Politique belge

L’unique candidat (jusqu’à présent) à la présidence du Vlaams Belang, le jeune député flamand de 28 ans, Tom Van Grieken (photo), veut débarrasser le parti de l’image d’extrême droite qui lui colle à la peau, a-t-il expliqué mardi. "Je veux débarrasser le Vlaams Belang de son étiquette d’extrême droite grâce à de nouvelles personnes, un nouveau style et de nouveaux thèmes", a-t-il déclaré. "Nous sommes radicaux mais pas marginaux. Je veux aussi que l’on parle de socio-économique, d’enseignement et de famille." 

Le 20 septembre, le conseil de parti du VB proposera au congrès un candidat à la succession de Gerolf Annemans qui n’a pas souhaité se représenter après la débâcle électorale du 25 mai.
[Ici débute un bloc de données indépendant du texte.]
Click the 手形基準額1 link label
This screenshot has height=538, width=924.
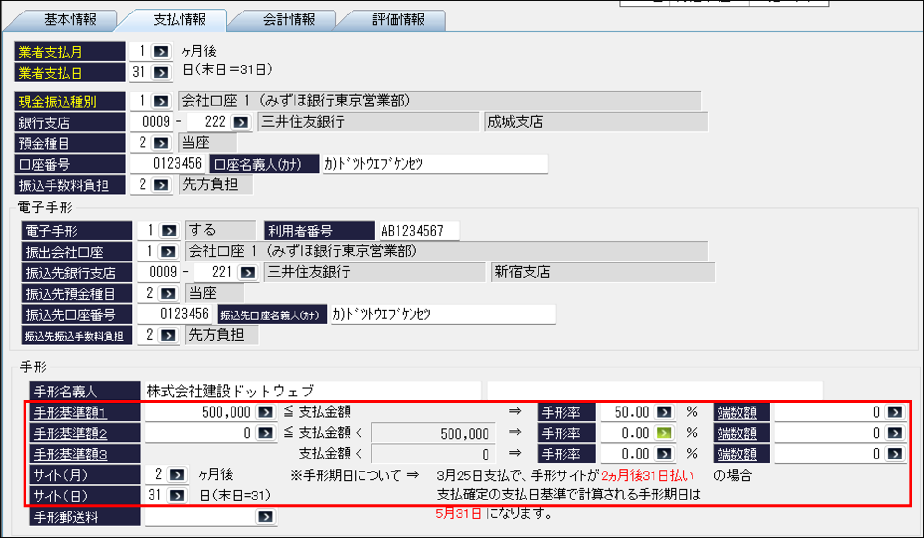click(x=70, y=413)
La cheffe de groupe à la Chambre, Barbara Pas, était pressentie mais elle a décliné l’offre. Cette volonté du VB de s’écarter d’une ligne particulièrement musclée, et c’est un euphémisme, aboutira-t-elle à ce que la NV-A soit le seul parti d’extrême droite de Flandre ? La NV-A, d’extrême droite ? On entend d’ici les cris d’orfraie dans le landerneau flamand. C’est pourtant, le terme qu’a employé, dans une interview à "L’Echo", l’ancien journaliste du "Standaard" Guido Fonteyne. Pour ce fin observateur de la chose politique, la NV-A est un parti d’extrême droite sur le plan social (il y a l’élite et puis les autres) et sur le plan économique (on supprime les subsides, on limite les allocations de chômage dans le temps), etc. "Ces gens font une différence entre l’élite et le reste du peuple. On voit déjà la politique du gouvernement flamand qui veut augmenter le prix des écoles. C’est la grande idée de Thatcher."